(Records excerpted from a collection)
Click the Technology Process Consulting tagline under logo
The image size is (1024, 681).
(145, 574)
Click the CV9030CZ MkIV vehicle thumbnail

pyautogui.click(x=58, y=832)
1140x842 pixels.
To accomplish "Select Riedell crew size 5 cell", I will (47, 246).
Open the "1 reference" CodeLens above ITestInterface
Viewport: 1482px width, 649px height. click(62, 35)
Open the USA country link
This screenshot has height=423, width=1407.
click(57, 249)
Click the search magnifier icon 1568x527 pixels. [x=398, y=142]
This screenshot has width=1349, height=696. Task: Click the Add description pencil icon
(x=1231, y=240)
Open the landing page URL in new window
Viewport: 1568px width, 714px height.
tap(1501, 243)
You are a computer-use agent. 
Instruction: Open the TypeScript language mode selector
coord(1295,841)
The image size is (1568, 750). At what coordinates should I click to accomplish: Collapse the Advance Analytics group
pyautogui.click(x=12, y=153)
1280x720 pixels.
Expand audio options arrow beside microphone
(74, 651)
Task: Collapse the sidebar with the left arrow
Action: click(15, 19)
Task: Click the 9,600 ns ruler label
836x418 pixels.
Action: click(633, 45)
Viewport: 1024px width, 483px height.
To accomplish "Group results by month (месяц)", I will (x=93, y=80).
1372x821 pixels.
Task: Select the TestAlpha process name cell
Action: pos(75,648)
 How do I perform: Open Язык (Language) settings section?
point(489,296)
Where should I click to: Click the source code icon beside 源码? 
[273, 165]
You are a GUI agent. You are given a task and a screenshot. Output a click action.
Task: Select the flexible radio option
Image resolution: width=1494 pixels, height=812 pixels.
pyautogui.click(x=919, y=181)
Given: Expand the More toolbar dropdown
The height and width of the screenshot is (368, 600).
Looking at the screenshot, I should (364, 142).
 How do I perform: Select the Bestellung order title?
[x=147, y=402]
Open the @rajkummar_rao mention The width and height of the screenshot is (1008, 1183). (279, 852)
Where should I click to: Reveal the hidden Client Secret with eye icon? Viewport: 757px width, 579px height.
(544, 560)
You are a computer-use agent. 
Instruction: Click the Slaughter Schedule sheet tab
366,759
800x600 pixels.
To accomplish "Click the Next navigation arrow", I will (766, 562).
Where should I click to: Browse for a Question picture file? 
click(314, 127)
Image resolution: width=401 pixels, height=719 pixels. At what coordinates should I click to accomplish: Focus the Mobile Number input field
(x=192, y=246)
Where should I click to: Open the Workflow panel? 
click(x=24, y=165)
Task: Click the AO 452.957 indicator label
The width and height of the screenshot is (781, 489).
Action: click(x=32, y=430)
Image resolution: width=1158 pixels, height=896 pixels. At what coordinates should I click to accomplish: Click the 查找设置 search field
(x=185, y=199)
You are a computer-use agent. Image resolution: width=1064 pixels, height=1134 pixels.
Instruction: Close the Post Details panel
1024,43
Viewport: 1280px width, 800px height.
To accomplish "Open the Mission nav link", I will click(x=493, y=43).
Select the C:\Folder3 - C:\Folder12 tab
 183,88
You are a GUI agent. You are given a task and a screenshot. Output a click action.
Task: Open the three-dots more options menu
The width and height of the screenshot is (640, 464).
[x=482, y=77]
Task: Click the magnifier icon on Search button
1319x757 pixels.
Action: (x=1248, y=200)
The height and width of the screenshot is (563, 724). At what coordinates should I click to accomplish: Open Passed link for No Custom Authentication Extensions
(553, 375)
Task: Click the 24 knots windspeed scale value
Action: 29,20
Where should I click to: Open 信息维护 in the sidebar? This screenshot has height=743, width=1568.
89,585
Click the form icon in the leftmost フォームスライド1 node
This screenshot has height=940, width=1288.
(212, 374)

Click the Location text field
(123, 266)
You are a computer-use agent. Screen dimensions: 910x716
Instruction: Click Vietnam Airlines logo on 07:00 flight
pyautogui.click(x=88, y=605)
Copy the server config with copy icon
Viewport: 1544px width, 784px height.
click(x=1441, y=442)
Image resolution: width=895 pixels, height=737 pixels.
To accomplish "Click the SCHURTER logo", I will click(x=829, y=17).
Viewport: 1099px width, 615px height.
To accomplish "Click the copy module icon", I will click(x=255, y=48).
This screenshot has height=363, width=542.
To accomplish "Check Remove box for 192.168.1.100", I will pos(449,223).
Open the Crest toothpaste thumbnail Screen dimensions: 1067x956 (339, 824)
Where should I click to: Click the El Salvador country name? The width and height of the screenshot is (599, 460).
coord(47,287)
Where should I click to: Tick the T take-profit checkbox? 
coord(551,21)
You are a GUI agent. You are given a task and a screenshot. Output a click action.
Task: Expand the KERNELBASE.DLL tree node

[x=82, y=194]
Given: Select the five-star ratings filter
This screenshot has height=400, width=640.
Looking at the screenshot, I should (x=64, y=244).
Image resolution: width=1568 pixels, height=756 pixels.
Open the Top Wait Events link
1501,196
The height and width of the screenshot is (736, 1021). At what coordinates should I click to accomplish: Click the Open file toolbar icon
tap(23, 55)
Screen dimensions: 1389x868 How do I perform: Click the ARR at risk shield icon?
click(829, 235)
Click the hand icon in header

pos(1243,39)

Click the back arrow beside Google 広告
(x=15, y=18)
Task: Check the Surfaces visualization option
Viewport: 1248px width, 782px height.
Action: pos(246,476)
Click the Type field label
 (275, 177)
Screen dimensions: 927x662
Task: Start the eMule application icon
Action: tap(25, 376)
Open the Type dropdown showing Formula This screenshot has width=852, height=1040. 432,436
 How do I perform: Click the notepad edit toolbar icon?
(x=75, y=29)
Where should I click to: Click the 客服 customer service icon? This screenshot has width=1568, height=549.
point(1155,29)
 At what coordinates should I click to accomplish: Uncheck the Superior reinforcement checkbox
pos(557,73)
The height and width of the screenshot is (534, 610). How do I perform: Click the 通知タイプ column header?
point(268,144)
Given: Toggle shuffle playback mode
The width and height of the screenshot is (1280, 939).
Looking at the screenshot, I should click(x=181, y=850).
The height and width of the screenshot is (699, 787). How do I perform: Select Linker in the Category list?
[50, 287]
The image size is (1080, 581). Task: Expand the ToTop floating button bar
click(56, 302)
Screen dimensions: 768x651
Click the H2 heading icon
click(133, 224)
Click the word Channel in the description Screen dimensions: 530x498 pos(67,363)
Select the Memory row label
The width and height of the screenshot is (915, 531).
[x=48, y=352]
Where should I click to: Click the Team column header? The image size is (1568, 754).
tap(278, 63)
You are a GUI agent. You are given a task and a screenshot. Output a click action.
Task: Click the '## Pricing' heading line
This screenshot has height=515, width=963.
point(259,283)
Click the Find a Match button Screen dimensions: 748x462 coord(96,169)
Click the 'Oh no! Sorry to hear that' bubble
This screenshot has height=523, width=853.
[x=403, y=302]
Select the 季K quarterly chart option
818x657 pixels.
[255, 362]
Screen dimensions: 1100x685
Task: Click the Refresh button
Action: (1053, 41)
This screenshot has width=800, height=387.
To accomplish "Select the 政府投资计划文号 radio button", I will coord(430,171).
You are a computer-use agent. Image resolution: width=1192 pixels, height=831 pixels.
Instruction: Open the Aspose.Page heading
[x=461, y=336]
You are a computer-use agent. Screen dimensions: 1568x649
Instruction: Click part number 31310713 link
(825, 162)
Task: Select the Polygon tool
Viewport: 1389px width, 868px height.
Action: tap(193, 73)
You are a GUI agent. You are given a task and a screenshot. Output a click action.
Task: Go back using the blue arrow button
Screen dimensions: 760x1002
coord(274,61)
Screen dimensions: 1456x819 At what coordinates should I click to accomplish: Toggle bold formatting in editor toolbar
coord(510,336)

Work to complete:
Only an exact copy of the entries above will do.

Final answer:
Click the Technology Process Consulting tagline under logo
The image size is (1024, 681).
(145, 574)
Click the CV9030CZ MkIV vehicle thumbnail

pyautogui.click(x=58, y=832)
1140x842 pixels.
To accomplish "Select Riedell crew size 5 cell", I will (47, 246).
Open the "1 reference" CodeLens above ITestInterface
Viewport: 1482px width, 649px height. click(62, 35)
Open the USA country link
This screenshot has height=423, width=1407.
click(57, 249)
Click the search magnifier icon 1568x527 pixels. [x=398, y=142]
This screenshot has width=1349, height=696. Task: Click the Add description pencil icon
(x=1231, y=240)
Open the landing page URL in new window
Viewport: 1568px width, 714px height.
tap(1501, 243)
You are a computer-use agent. 
Instruction: Open the TypeScript language mode selector
coord(1295,841)
The image size is (1568, 750). At what coordinates should I click to accomplish: Collapse the Advance Analytics group
pyautogui.click(x=12, y=153)
1280x720 pixels.
Expand audio options arrow beside microphone
(74, 651)
Task: Collapse the sidebar with the left arrow
Action: click(15, 19)
Task: Click the 9,600 ns ruler label
836x418 pixels.
Action: click(633, 45)
Viewport: 1024px width, 483px height.
To accomplish "Group results by month (месяц)", I will (x=93, y=80).
1372x821 pixels.
Task: Select the TestAlpha process name cell
Action: pos(75,648)
 How do I perform: Open Язык (Language) settings section?
point(489,296)
Where should I click to: Click the source code icon beside 源码? 
[273, 165]
You are a GUI agent. You are given a task and a screenshot. Output a click action.
Task: Select the flexible radio option
Image resolution: width=1494 pixels, height=812 pixels.
pyautogui.click(x=919, y=181)
Given: Expand the More toolbar dropdown
The height and width of the screenshot is (368, 600).
Looking at the screenshot, I should (364, 142).
 How do I perform: Select the Bestellung order title?
[x=147, y=402]
Open the @rajkummar_rao mention The width and height of the screenshot is (1008, 1183). (279, 852)
Where should I click to: Reveal the hidden Client Secret with eye icon? Viewport: 757px width, 579px height.
(544, 560)
You are a computer-use agent. 
Instruction: Click the Slaughter Schedule sheet tab
366,759
800x600 pixels.
To accomplish "Click the Next navigation arrow", I will (766, 562).
Where should I click to: Browse for a Question picture file? 
click(314, 127)
Image resolution: width=401 pixels, height=719 pixels. At what coordinates should I click to accomplish: Focus the Mobile Number input field
(x=192, y=246)
Where should I click to: Open the Workflow panel? 
click(x=24, y=165)
Task: Click the AO 452.957 indicator label
The width and height of the screenshot is (781, 489).
Action: click(x=32, y=430)
Image resolution: width=1158 pixels, height=896 pixels. At what coordinates should I click to accomplish: Click the 查找设置 search field
(x=185, y=199)
You are a computer-use agent. Image resolution: width=1064 pixels, height=1134 pixels.
Instruction: Close the Post Details panel
1024,43
Viewport: 1280px width, 800px height.
To accomplish "Open the Mission nav link", I will click(x=493, y=43).
Select the C:\Folder3 - C:\Folder12 tab
 183,88
You are a GUI agent. You are given a task and a screenshot. Output a click action.
Task: Open the three-dots more options menu
The width and height of the screenshot is (640, 464).
[x=482, y=77]
Task: Click the magnifier icon on Search button
1319x757 pixels.
Action: (x=1248, y=200)
The height and width of the screenshot is (563, 724). At what coordinates should I click to accomplish: Open Passed link for No Custom Authentication Extensions
(553, 375)
Task: Click the 24 knots windspeed scale value
Action: 29,20
Where should I click to: Open 信息维护 in the sidebar? This screenshot has height=743, width=1568.
89,585
Click the form icon in the leftmost フォームスライド1 node
This screenshot has height=940, width=1288.
(212, 374)

Click the Location text field
(123, 266)
You are a computer-use agent. Screen dimensions: 910x716
Instruction: Click Vietnam Airlines logo on 07:00 flight
pyautogui.click(x=88, y=605)
Copy the server config with copy icon
Viewport: 1544px width, 784px height.
click(x=1441, y=442)
Image resolution: width=895 pixels, height=737 pixels.
To accomplish "Click the SCHURTER logo", I will click(x=829, y=17).
Viewport: 1099px width, 615px height.
To accomplish "Click the copy module icon", I will click(x=255, y=48).
This screenshot has height=363, width=542.
To accomplish "Check Remove box for 192.168.1.100", I will pos(449,223).
Open the Crest toothpaste thumbnail Screen dimensions: 1067x956 (339, 824)
Where should I click to: Click the El Salvador country name? The width and height of the screenshot is (599, 460).
coord(47,287)
Where should I click to: Tick the T take-profit checkbox? 
coord(551,21)
You are a GUI agent. You are given a task and a screenshot. Output a click action.
Task: Expand the KERNELBASE.DLL tree node

[x=82, y=194]
Given: Select the five-star ratings filter
This screenshot has height=400, width=640.
Looking at the screenshot, I should (x=64, y=244).
Image resolution: width=1568 pixels, height=756 pixels.
Open the Top Wait Events link
1501,196
The height and width of the screenshot is (736, 1021). At what coordinates should I click to accomplish: Click the Open file toolbar icon
tap(23, 55)
Screen dimensions: 1389x868 How do I perform: Click the ARR at risk shield icon?
click(829, 235)
Click the hand icon in header

pos(1243,39)

Click the back arrow beside Google 広告
(x=15, y=18)
Task: Check the Surfaces visualization option
Viewport: 1248px width, 782px height.
Action: pos(246,476)
Click the Type field label
 (275, 177)
Screen dimensions: 927x662
Task: Start the eMule application icon
Action: tap(25, 376)
Open the Type dropdown showing Formula This screenshot has width=852, height=1040. 432,436
 How do I perform: Click the notepad edit toolbar icon?
(x=75, y=29)
Where should I click to: Click the 客服 customer service icon? This screenshot has width=1568, height=549.
point(1155,29)
 At what coordinates should I click to accomplish: Uncheck the Superior reinforcement checkbox
pos(557,73)
The height and width of the screenshot is (534, 610). How do I perform: Click the 通知タイプ column header?
point(268,144)
Given: Toggle shuffle playback mode
The width and height of the screenshot is (1280, 939).
Looking at the screenshot, I should click(x=181, y=850).
The height and width of the screenshot is (699, 787). How do I perform: Select Linker in the Category list?
[50, 287]
The image size is (1080, 581). Task: Expand the ToTop floating button bar
click(56, 302)
Screen dimensions: 768x651
Click the H2 heading icon
click(133, 224)
Click the word Channel in the description Screen dimensions: 530x498 pos(67,363)
Select the Memory row label
The width and height of the screenshot is (915, 531).
[x=48, y=352]
Where should I click to: Click the Team column header? The image size is (1568, 754).
tap(278, 63)
You are a GUI agent. You are given a task and a screenshot. Output a click action.
Task: Click the '## Pricing' heading line
This screenshot has height=515, width=963.
point(259,283)
Click the Find a Match button Screen dimensions: 748x462 coord(96,169)
Click the 'Oh no! Sorry to hear that' bubble
This screenshot has height=523, width=853.
[x=403, y=302]
Select the 季K quarterly chart option
818x657 pixels.
[255, 362]
Screen dimensions: 1100x685
Task: Click the Refresh button
Action: (1053, 41)
This screenshot has width=800, height=387.
To accomplish "Select the 政府投资计划文号 radio button", I will coord(430,171).
You are a computer-use agent. Image resolution: width=1192 pixels, height=831 pixels.
Instruction: Open the Aspose.Page heading
[x=461, y=336]
You are a computer-use agent. Screen dimensions: 1568x649
Instruction: Click part number 31310713 link
(825, 162)
Task: Select the Polygon tool
Viewport: 1389px width, 868px height.
Action: tap(193, 73)
You are a GUI agent. You are given a task and a screenshot. Output a click action.
Task: Go back using the blue arrow button
Screen dimensions: 760x1002
coord(274,61)
Screen dimensions: 1456x819 At what coordinates should I click to accomplish: Toggle bold formatting in editor toolbar
coord(510,336)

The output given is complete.